**WORK REQUIRED**
Omit each picture as you copy the entries exactly.
━━ DATA SUPPLIED ━━
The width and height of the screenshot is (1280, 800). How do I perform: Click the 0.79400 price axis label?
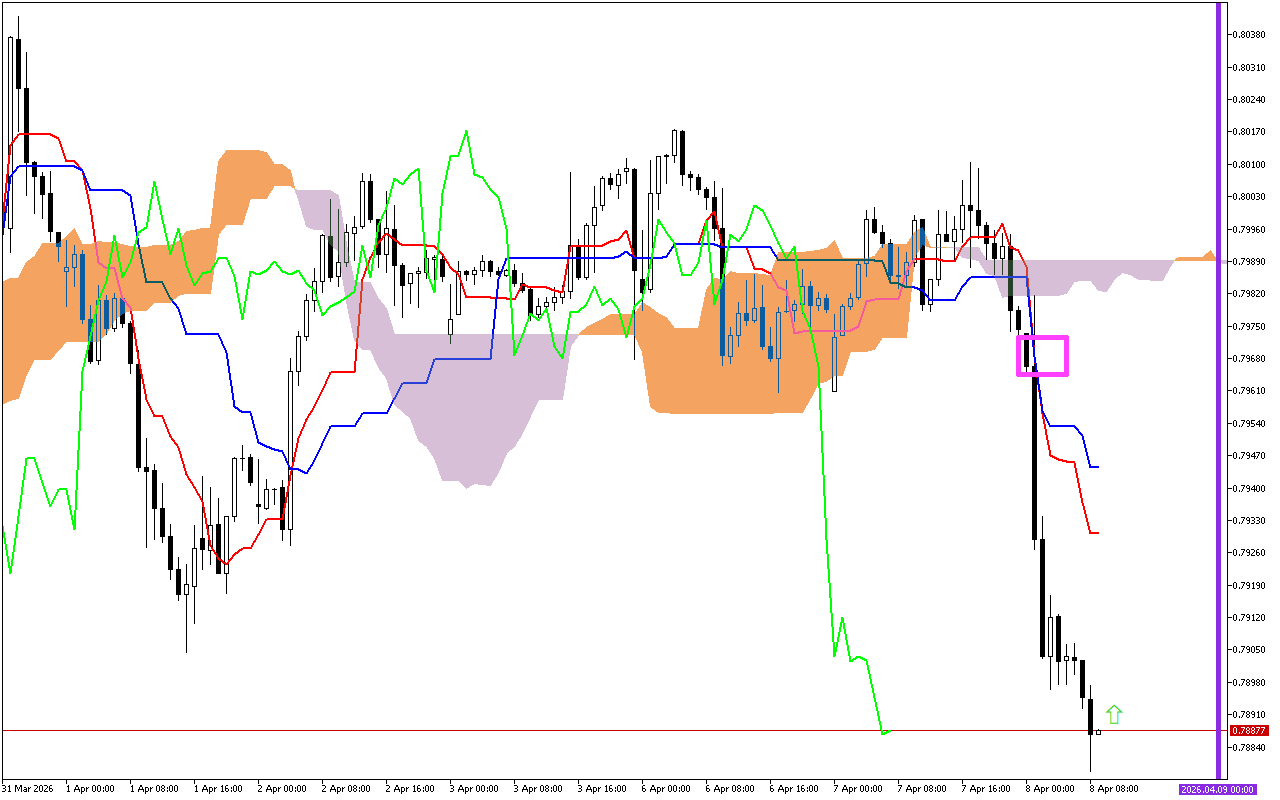click(x=1246, y=489)
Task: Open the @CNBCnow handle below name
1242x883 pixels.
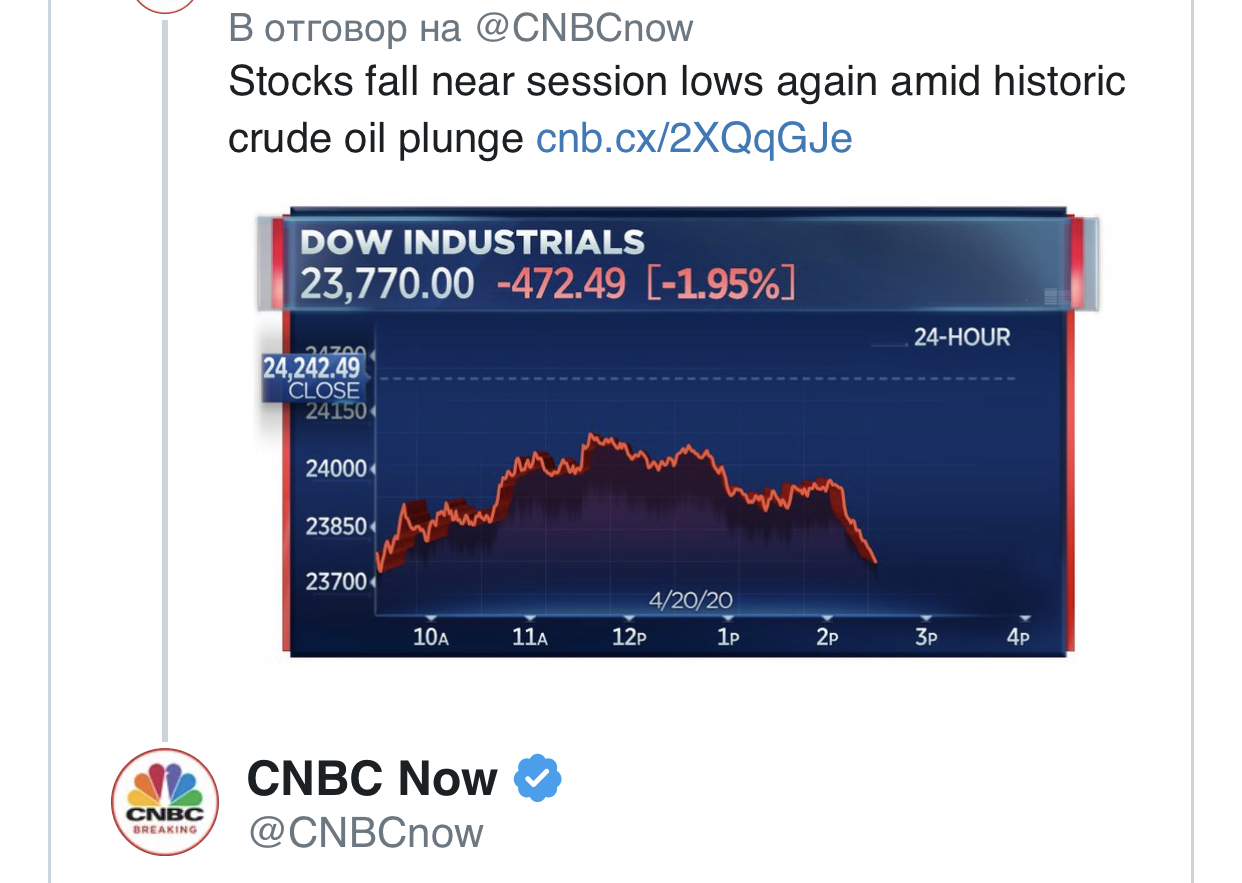Action: [x=365, y=832]
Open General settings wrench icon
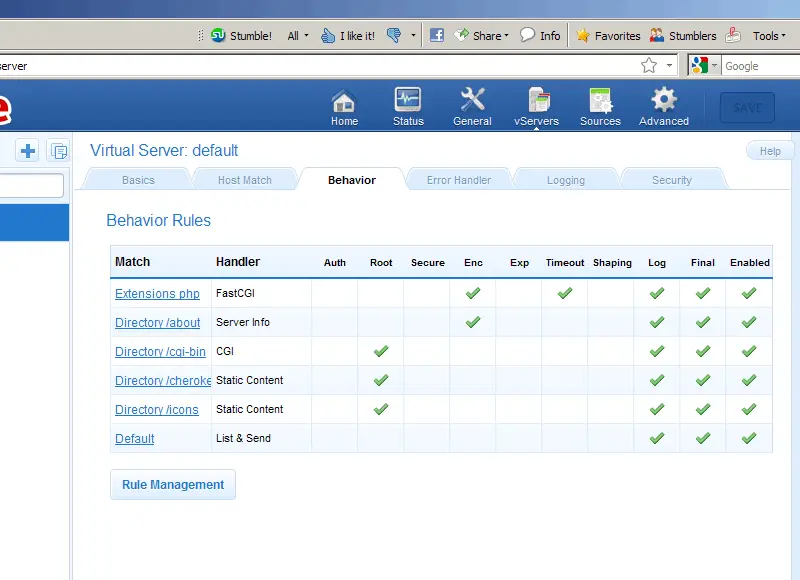This screenshot has height=580, width=800. pos(472,99)
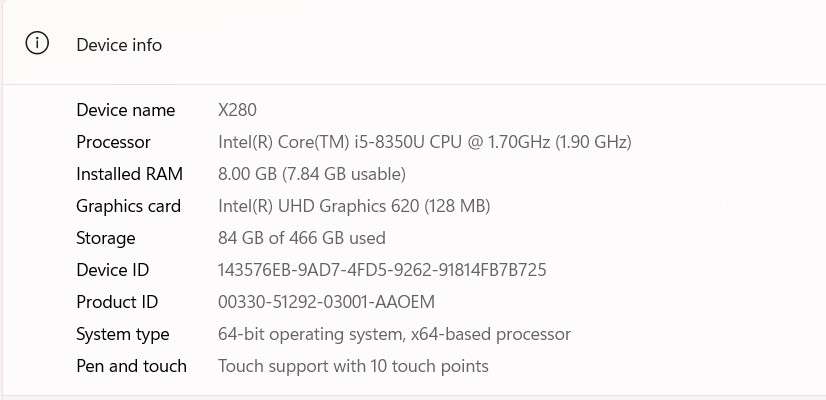Select the Storage label
This screenshot has height=400, width=826.
106,239
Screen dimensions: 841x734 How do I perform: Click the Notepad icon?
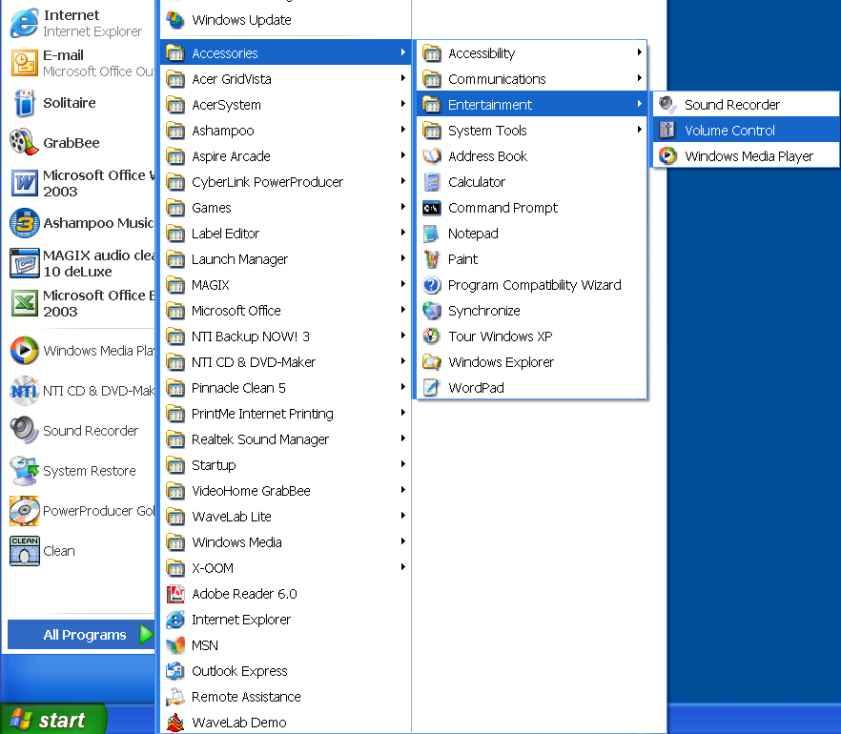tap(432, 234)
━━━
**RESULT FOR THIS EXERCISE**
The width and height of the screenshot is (1280, 800). How do I perform: Click the 0.79400 price axis label?
click(x=1246, y=489)
Task: Open the @CNBCnow handle below name
1242x883 pixels.
Action: [x=365, y=832]
Open General settings wrench icon
This screenshot has height=580, width=800. pos(472,99)
Select the Storage label
This screenshot has height=400, width=826.
106,239
Screen dimensions: 841x734 How do I perform: Click the Notepad icon?
tap(432, 234)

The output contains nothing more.